Visitors to the Latin charts page this week will encounter a revamping of Hot Latin Songs, which is now based on the Billboard Hot 100-style formula blending airplay, sales and streaming data, as measured by Nielsen BDS and Nielsen SoundScan. The chart will appear weekly on the page with Latin Airplay (the former basis of Hot Latin Songs) and Top Latin Albums, along with the regular rotation of genre airplay and album charts.
The new chart will exclusively measure the performance of Spanish-language songs by taking into consideration multiple measurements: digital downloads, airplay from the Hot 100 panel of more than 1,200 stations in all formats and streams from services that include Spotify, Slacker, Rdio, Cricket/Muve, Rhapsody and Xbox Live.
The hybrid songs chart is launching not only for Latin music but also for country, R&B/hip-hop, rap and rock (see story, page 12). But its appearance is particularly timely for Latin music as the genre becomes more vested in the digital landscape, and also, as stations increasingly cater to a bilingual listener.
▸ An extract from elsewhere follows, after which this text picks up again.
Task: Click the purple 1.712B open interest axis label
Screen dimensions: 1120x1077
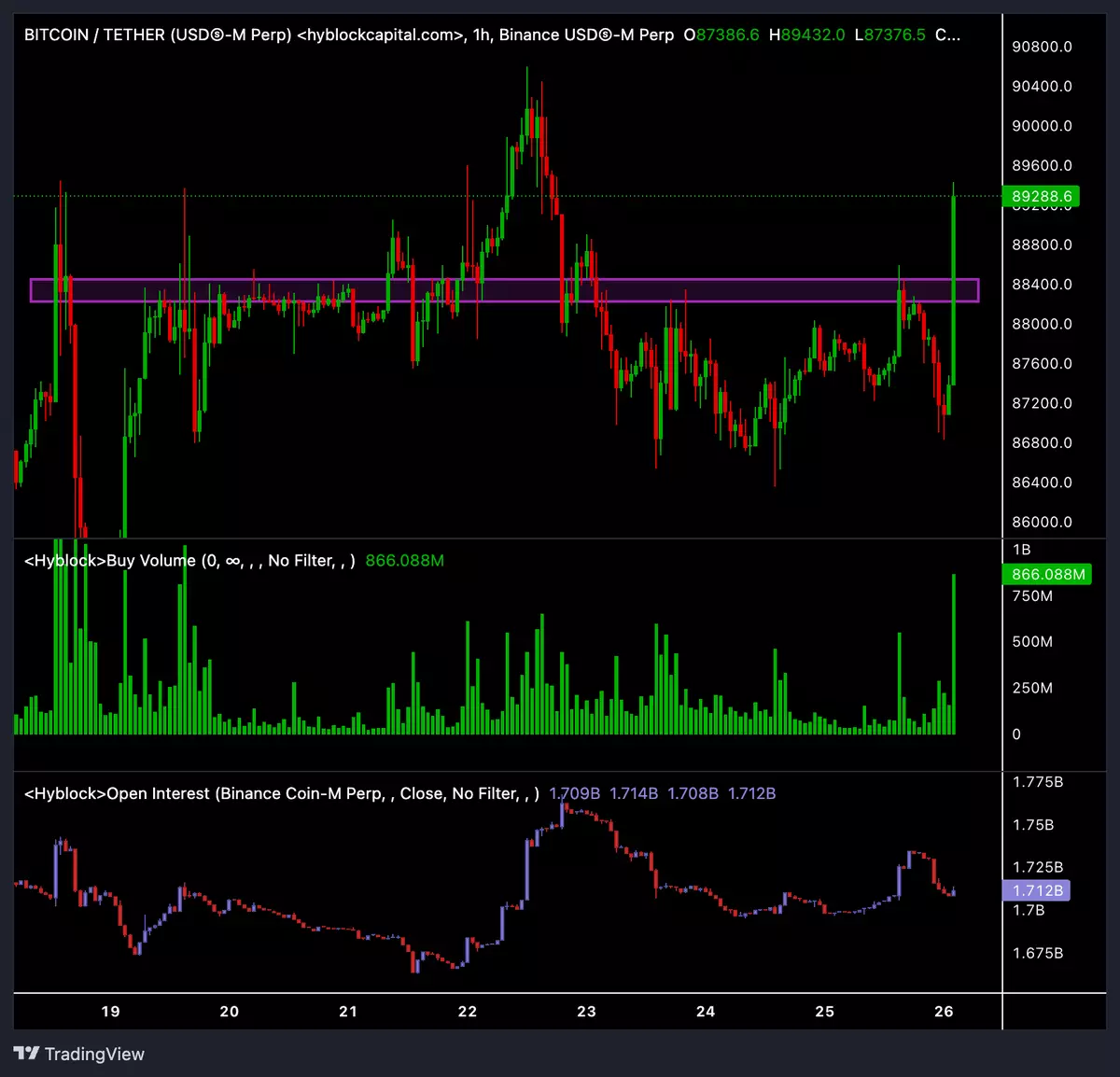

On the radio end, in the last year an increasing number of stations have flipped formats from all-Spanish to bilingual, playing mostly a mix of top 40, uptempo English-language fare and uptempo dance, urban Latin fare. Those stations, including KXOL (Latino 98.3 FM) Los Angeles, currently don’t fall under the Latin panels because their playlists do not include enough records in Spanish. The hybrid chart, however, will include their Spanish-language fare as well as any Spanish track played on any BDS-monitored station, including English-language outlets. In other words, if bilingual is indeed a new reality, then the songs-at least the Spanish-language songs-that cross into the English realm will finally be adequately represented on a Billboard chart.
As far as digital sales and streaming is concerned, never has Latin music relied so much on these platforms. This may sound redundant; after all, isn’t every genre in the market in the same boat? Not really. With the decline of Latin retail space in the United States, developing strong digital sales has become an urgent matter for Latin that is far from reaching its potential.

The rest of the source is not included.